TASSY: The mural looks about 12 feet tall, maybe half a block long, with lots of bright colors. Since 2021, the dozen or so murals in the project reflect on Juneteenth, the day in 1865 in Galveston, Texas, when 250,000 enslaved Black Texans who didn't know slavery had already ended finally saw freedom.
Artist Fabian Williams was also recently figuring out how to complete what he calls a monster - a 300-foot-long, 15-foot-tall mural at Morehouse, a college for Black men in Atlanta. His work features ancient Egypt, Spike Lee and futurism.
FABIAN WILLIAMS: This mural celebrates a good part of our story - you know? - not just the slavery part and the freedom part, but, like, all the things that we've done before and after and what we're going to do in the future.
TASSY: Houston-based artist Reginald C. Adams, founder of the Absolute Equality project, handpicked about a dozen artists in different cities.

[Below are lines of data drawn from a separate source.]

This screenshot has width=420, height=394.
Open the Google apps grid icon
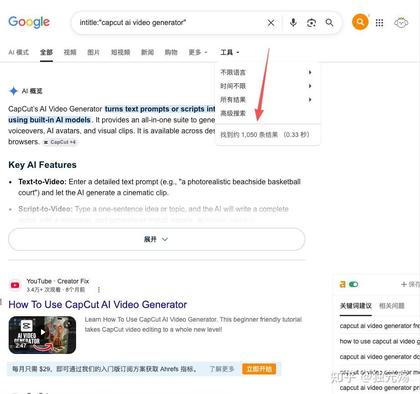coord(379,23)
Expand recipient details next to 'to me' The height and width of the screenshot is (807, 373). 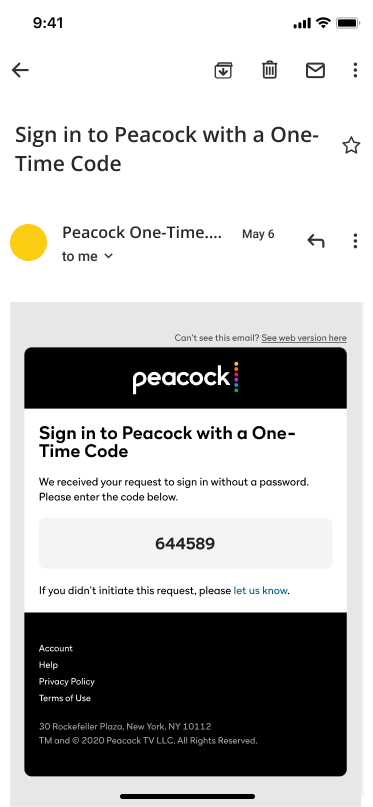pyautogui.click(x=108, y=256)
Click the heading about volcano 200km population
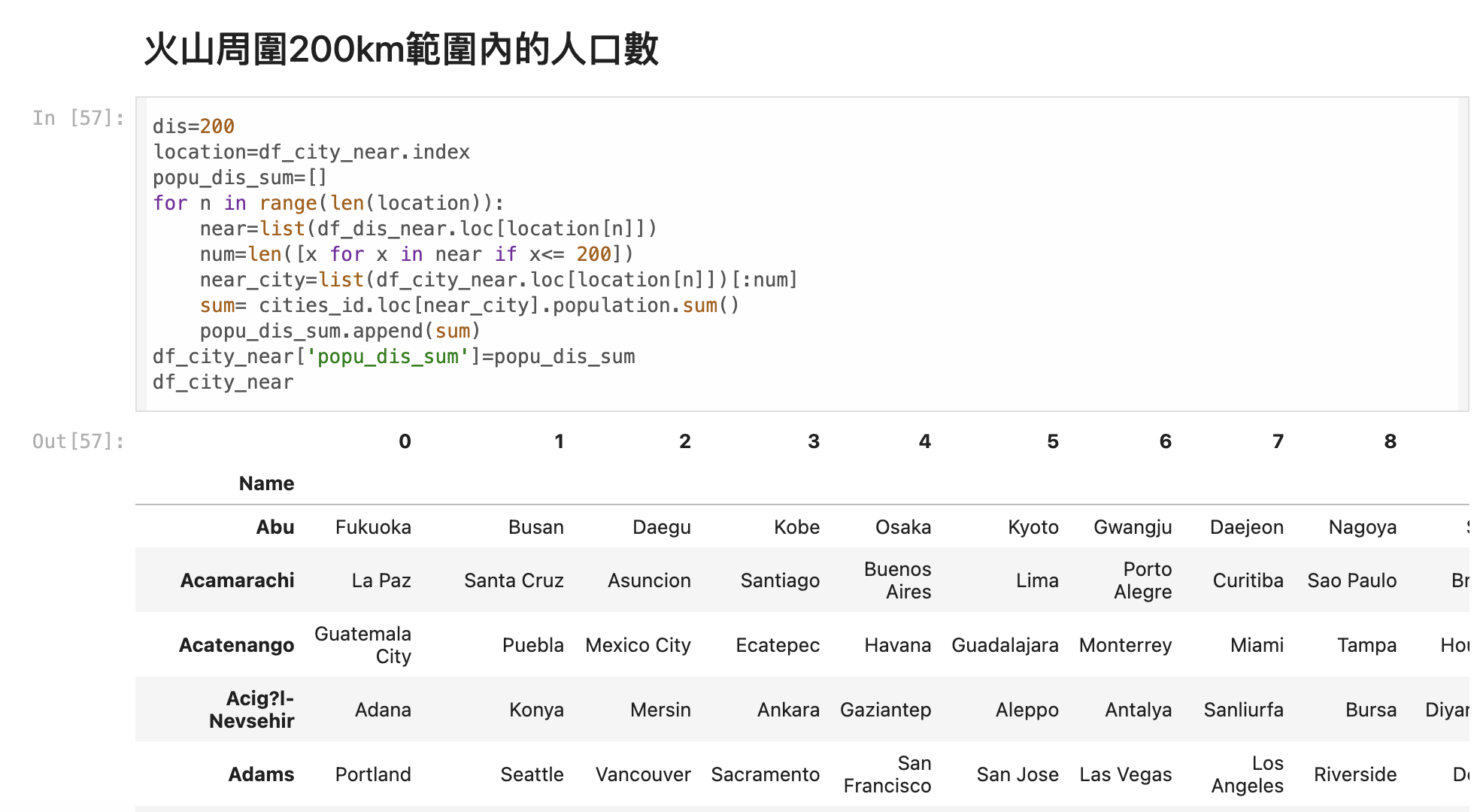1474x812 pixels. point(401,50)
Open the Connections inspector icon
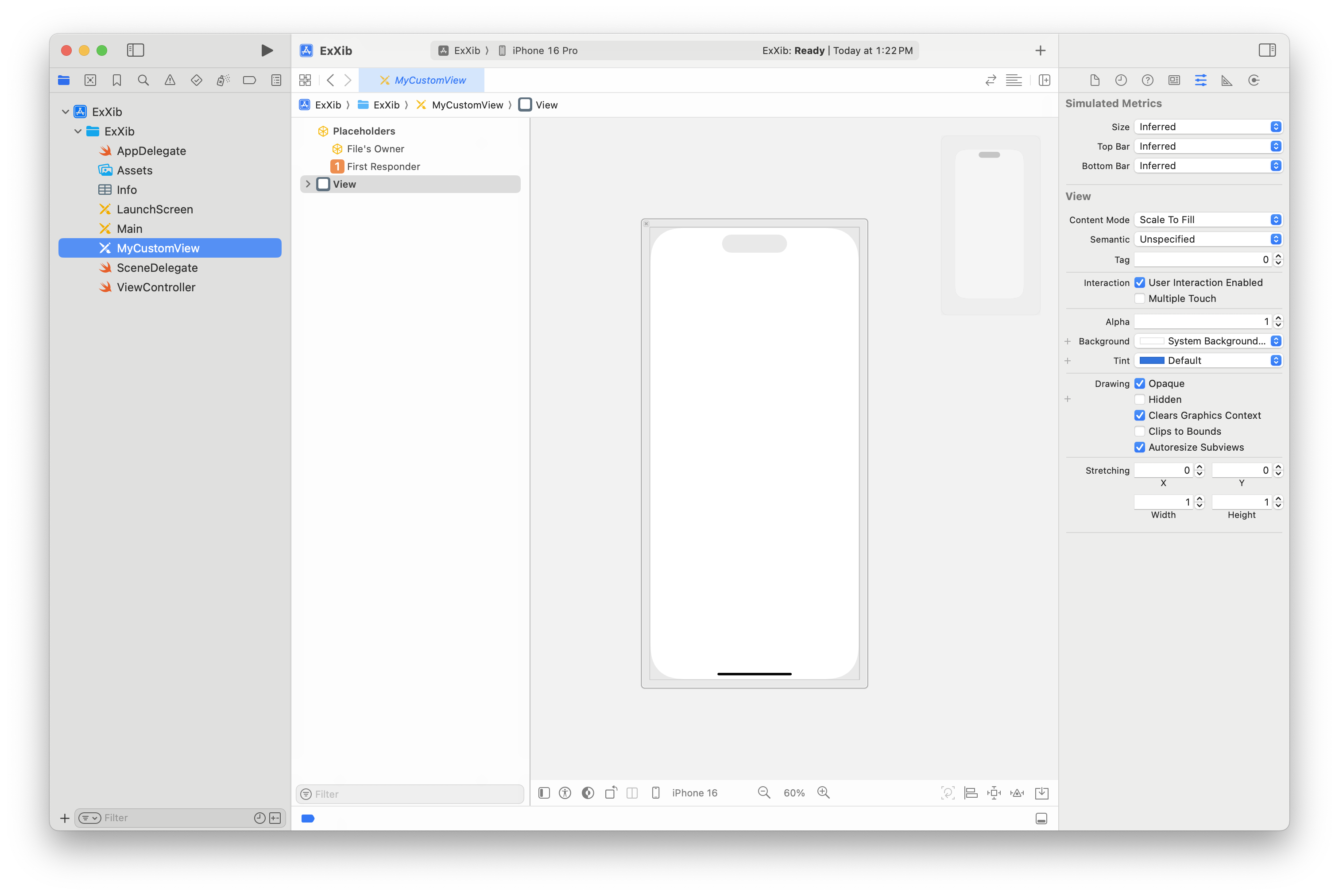The height and width of the screenshot is (896, 1339). [x=1253, y=81]
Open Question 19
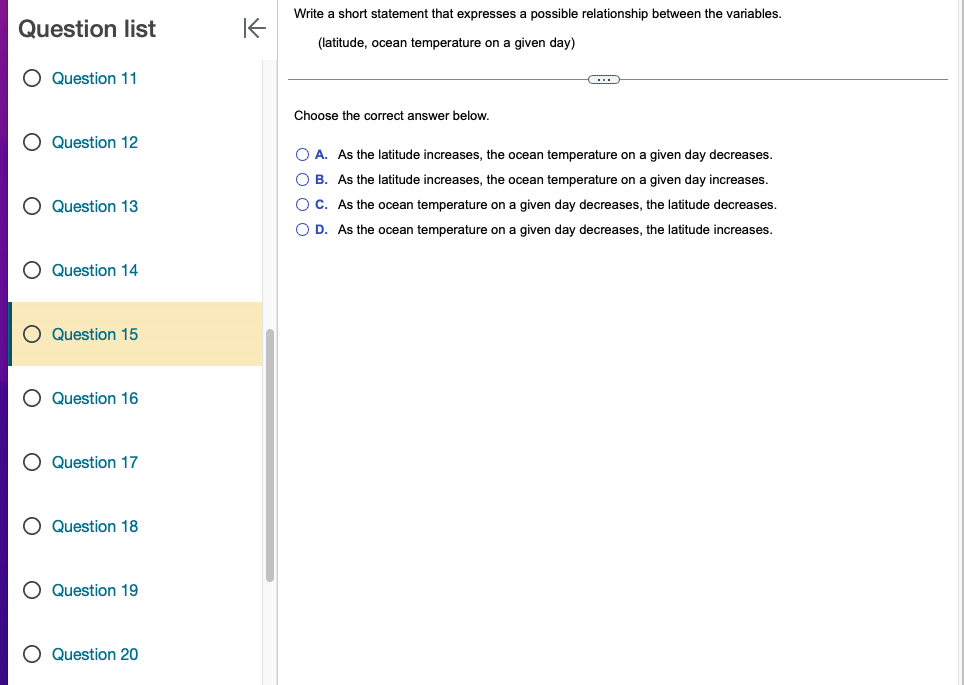Viewport: 964px width, 685px height. [x=94, y=590]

He gave them a $10,000 stipend and let them do their creative thing in their hometowns.
REGINALD C ADAMS: And it's just been beautiful to see the mural turn into a national movement. Every single mural is unique to the city, to the community and to the artistic style of the artist that we commission.
TASSY: In Philadelphia, for example, the artist Keisha Whatley said the unveiling of her mural last year became a 300-person celebration with a DJ.

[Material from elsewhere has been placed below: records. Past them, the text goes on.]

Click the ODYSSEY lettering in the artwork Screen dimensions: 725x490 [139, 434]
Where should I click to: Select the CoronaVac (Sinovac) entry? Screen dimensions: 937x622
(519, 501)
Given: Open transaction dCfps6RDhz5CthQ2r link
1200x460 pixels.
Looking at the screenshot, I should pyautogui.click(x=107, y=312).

KEISHA WHATLEY: It's not an easy subject to talk about, so it was really important for us that we create it in a context that was true to the history, but also celebrated this moment of release and this goal that we're all working towards - for absolute equality.
TASSY: But there have been a few snafus. In South Dallas, the mural is positioned so it's not easily visible for people driving by. And in Galveston, Native American and Mexican community members protested the inclusion of one detail, so the mural was slightly altered. In Los Angeles, the mural is at a downtown cafe recently installed by an artist from Lagos, Nigeria, who goes by Bimbo. His mural is about 14 feet wide and 12 feet tall. It's called Strength in Diversity.
BIMBO: There's no Black America - right? - without Africa. And me coming here is like connecting with - a reunion with my brothers who were lost in a war.
TASSY: Adams is hoping to commission more murals in southern cities in 2025.
For NPR News, I'm Elaine Tassy in Denver.